– Trabzon’da vazife yapan Üzeyir Sali, boş vaktini kıymetlendirmek için ahşap modüllerden ikramlık eşya yapıyor
– Üzeyir Sali:
– “Çok ince işlerle uğraşıyorsun lakin yaptıktan sonra oturup onu izlemenin verdiği zevk, o zahmeti unutturuyor”
TRABZON – 67aydinhaber – HİS AVUNDUK – Trabzon'da öğretmenlik yapan Üzeyir Sali, boş vakitlerinde yaptığı ahşap eserleri yakın etrafına ikram ediyor.
Arsin ilçesinde Şehit Haydar Arslan Ortaokulunda Din Kültürü ve Ahlak Bilgisi öğretmeni olarak misyon yapan 38 yaşındaki Sali, 2015'te göğüs kanseri teşhisi konulan eşinin tedavisi için Ankara'ya tayinini istedi.
Sali, eşiyle ilgilenirken bir yandan da ahşaba merak salarak kiraladığı araba garajında eserler yapmaya başladı.
Eşinin 2020'de vefat etmesinin akabinde memleketine dönerek mesleğine devam eden bir çocuk babası Sali, oturduğu apartmanın alt katındaki depoyu atölyeye dönüştürdü. Sali, ceviz, dut ve armut ağaçlarından elde edilen ahşap modülleri kullanarak tabure, masa, sandalye, kesme tahtası ve kitaplığın yanı sıra çeşitli ikramlık eşyalar yapıyor.
– “Bana yeterli geldiğini görünce devam ettim”
Üzeyir Sali, AA muhabirine, çocukluk yıllarında demir doğrama ustası babasına yardım ettiği için el işlerine yatkın olduğunu söyledi.
Eşinin rahatsızlığının akabinde başladığı hobiyi vakitle geliştirdiğini söz eden Sali, “İnternet ortamında kimi uygulamalar var, onları izledikçe 'Acaba yapabilir miyim?' diye birkaç alet almaya başladım. Sonra bırakamıyorsunuz esasen, bana yeterli geldiğini de görünce devam ettim.” dedi.
Sali, boş vakitlerinde atölyede çalıştığını belirterek, “Evimin altındaki depoyu, mesken sahibimden rica ettim atölyeye dönüştürmem için müsaade verdi. Eserleri yaparken bir sonlandırmam yok. Ahşap üzerine hüsnühat alanında yazılar yazmaya çalışıyorum ancak internette gördüğüm farklı olan ve yapabileceğimi düşündüğüm şeyleri de yapıyorum. Standart bir alanım yok, internette heves ettiğim, beğendiğim eserleri yapmaya çalışıyorum.” diye konuştu.
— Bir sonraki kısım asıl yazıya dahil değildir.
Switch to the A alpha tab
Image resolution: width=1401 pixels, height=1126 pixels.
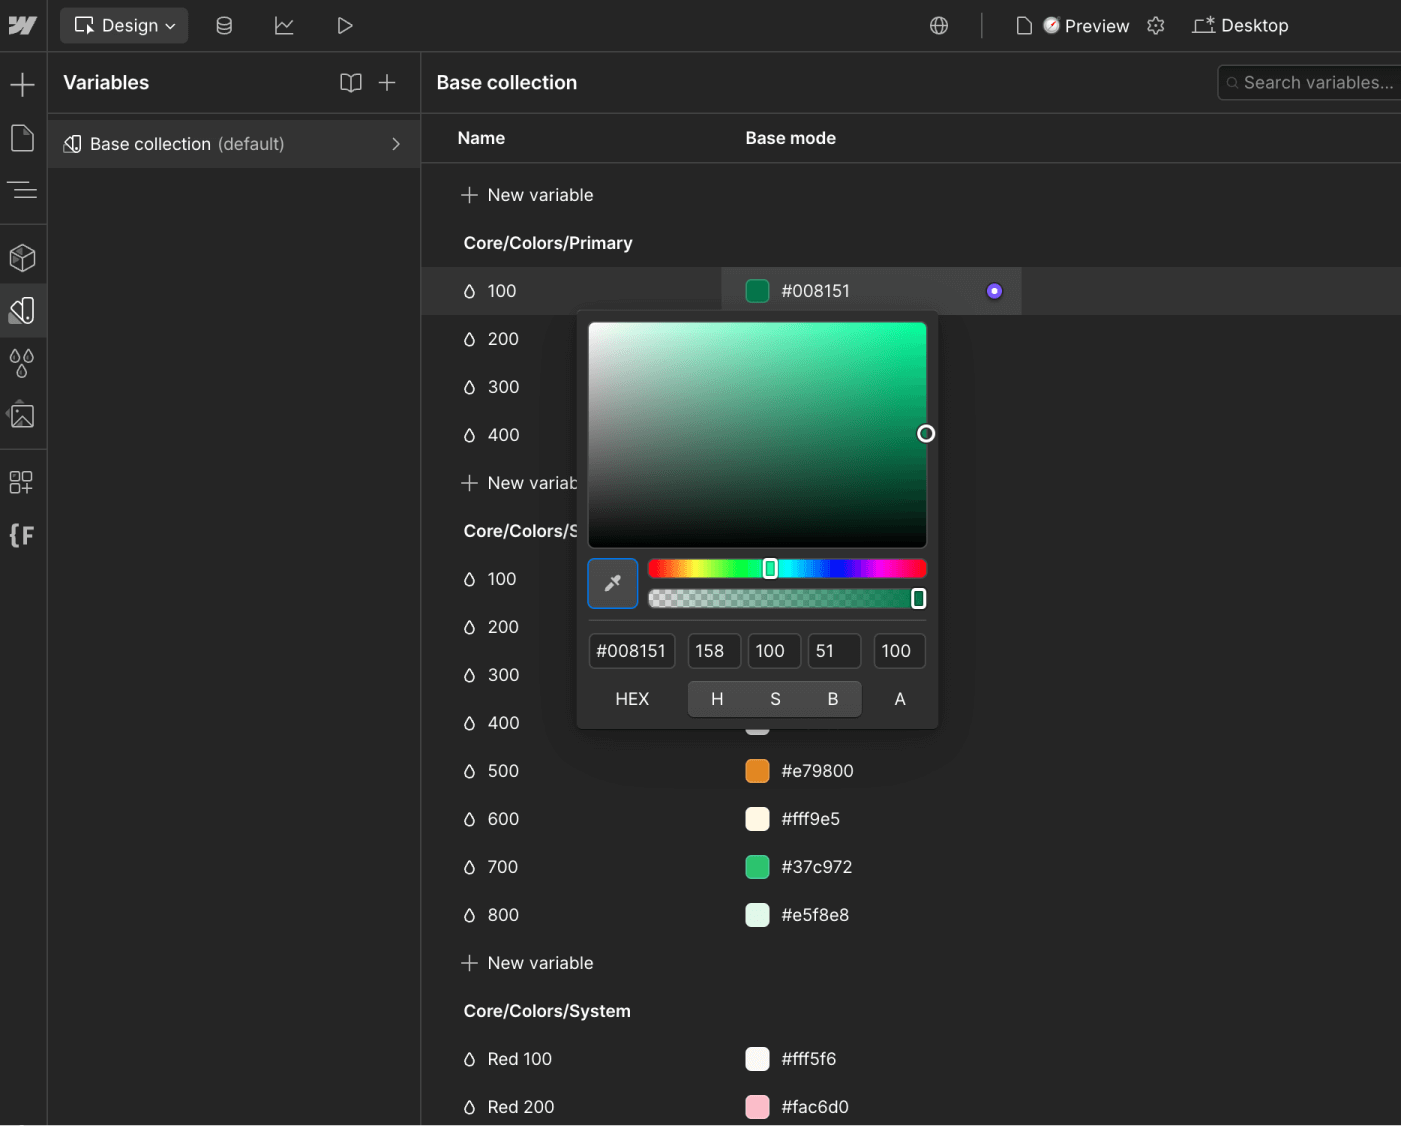[x=899, y=698]
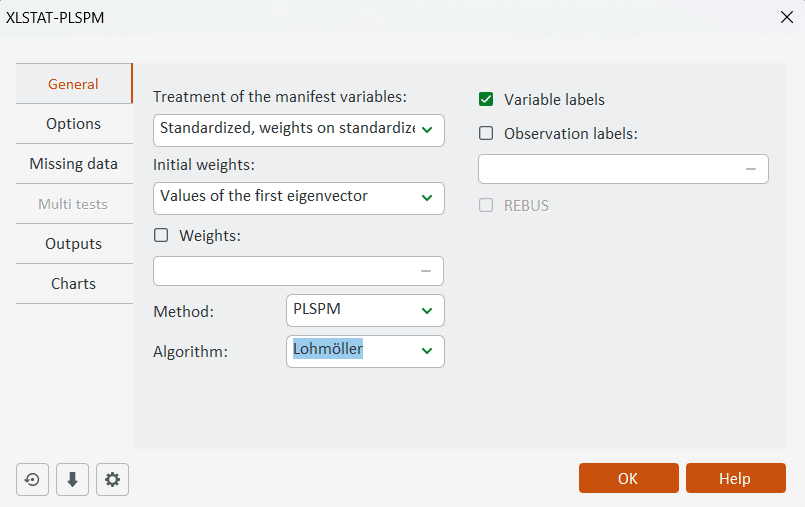
Task: Open the Initial weights dropdown
Action: click(427, 197)
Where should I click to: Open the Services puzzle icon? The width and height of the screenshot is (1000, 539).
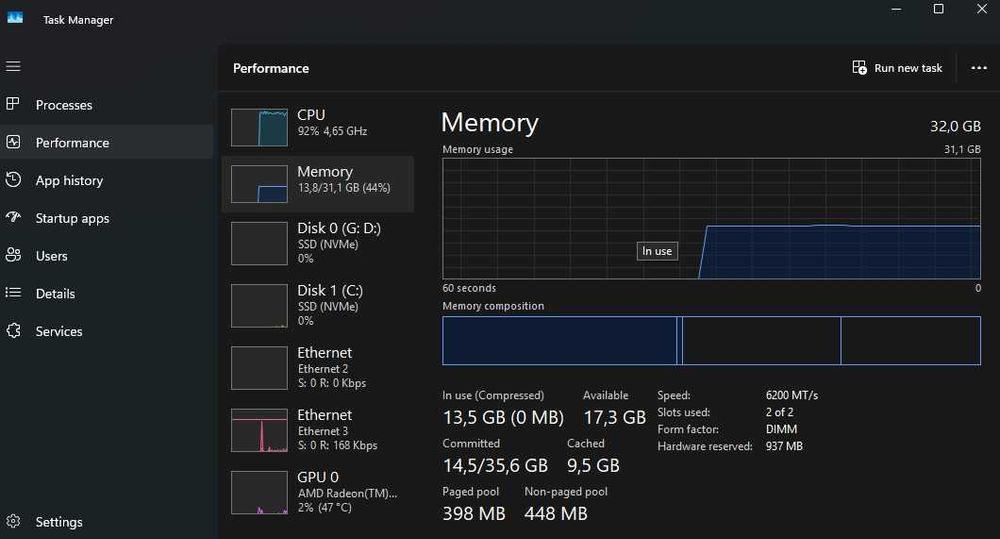13,331
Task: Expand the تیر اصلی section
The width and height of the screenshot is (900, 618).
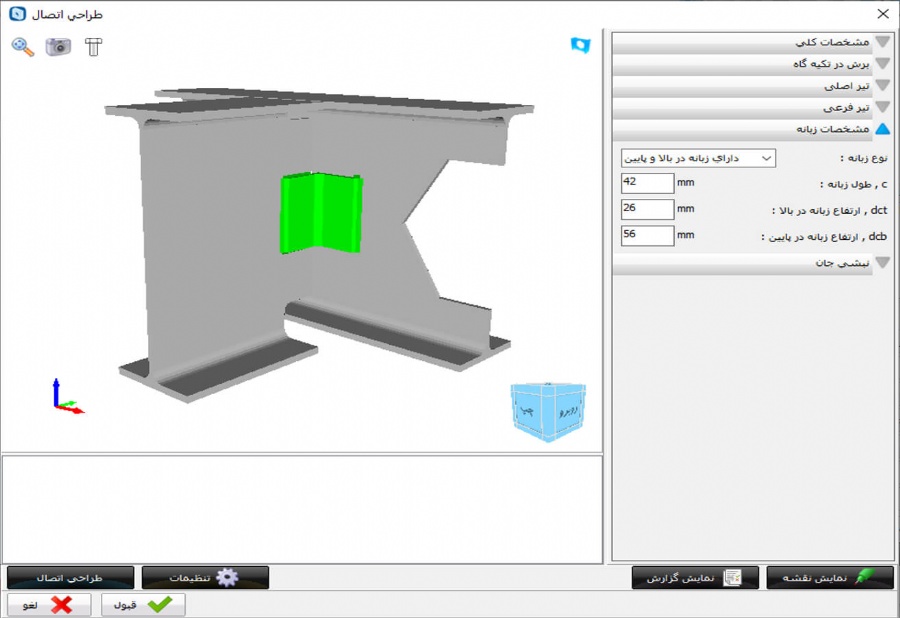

– Yaptığı eserleri ikram ediyor
Çalıştığı okullara kitaplık yaptığını aktaran Sali, marangoz yeğeninin kullanmadığı ahşap modüllerle atölyesinde çeşitli eserler hazırladığını lisana getirdi.
Sali, etrafındakilere el emeği ile yaptığı ikramlar vermeyi sevdiğine işaret ederek, “İsimlik, kesme tahtası üzere çok fazla eser yaparak tanıdıklarıma ikram ettim. Maddi bir talebim yok. Sipariş vermek isteyenleri de marangozlara yönlendiriyorum.” sözlerini kullandı.
Emek harcayarak ortaya çıkarttığı eseri izlemenin keyifli olduğunun altını çizen Sali, şu değerlendirmede bulundu:
“Çok ince işlerle uğraşıyorsun fakat yaptıktan sonra oturup onu izlemenin verdiği zevk, o zahmeti unutturuyor. Ağaçları da tanımaya başladım. Hangi ağaç yumuşak, hangisi sert, işlenir mi, işlenemez mi üzere şeyleri öğreniyorsunuz. Sıradan bir odun bilmeyenin elinde yanacak odun olarak görülebilirken, bilenin elinde de çok hoş bir sanata dönüşebilir.”
Sali, Avrupa'da çabucak hemen herkesin hobisinin olduğuna dikkati çekerek, “Bizim de geçmişimize baktığınız vakit beşerler yalnızca bir alanda uzmanlaşmamışlar, farklı alanları kesinlikle var. Bunun çok fazla yararı olduğunu düşünüyorum. Bu işe başladıktan sonra mesleğimi daha çok sevmeye, bağlanmaya ve hayata da farklı bakmaya başladım. Zira insan ağacı işlerken kendisini de işliyor. Deneyim kazanıyor, insanları da anlamlandırıyor. İnsanların kesinlikle özel hissettiği, kendine vakit ayırdığı ve kıymet verdiği bir çalışma alanı olmalı.” dedi.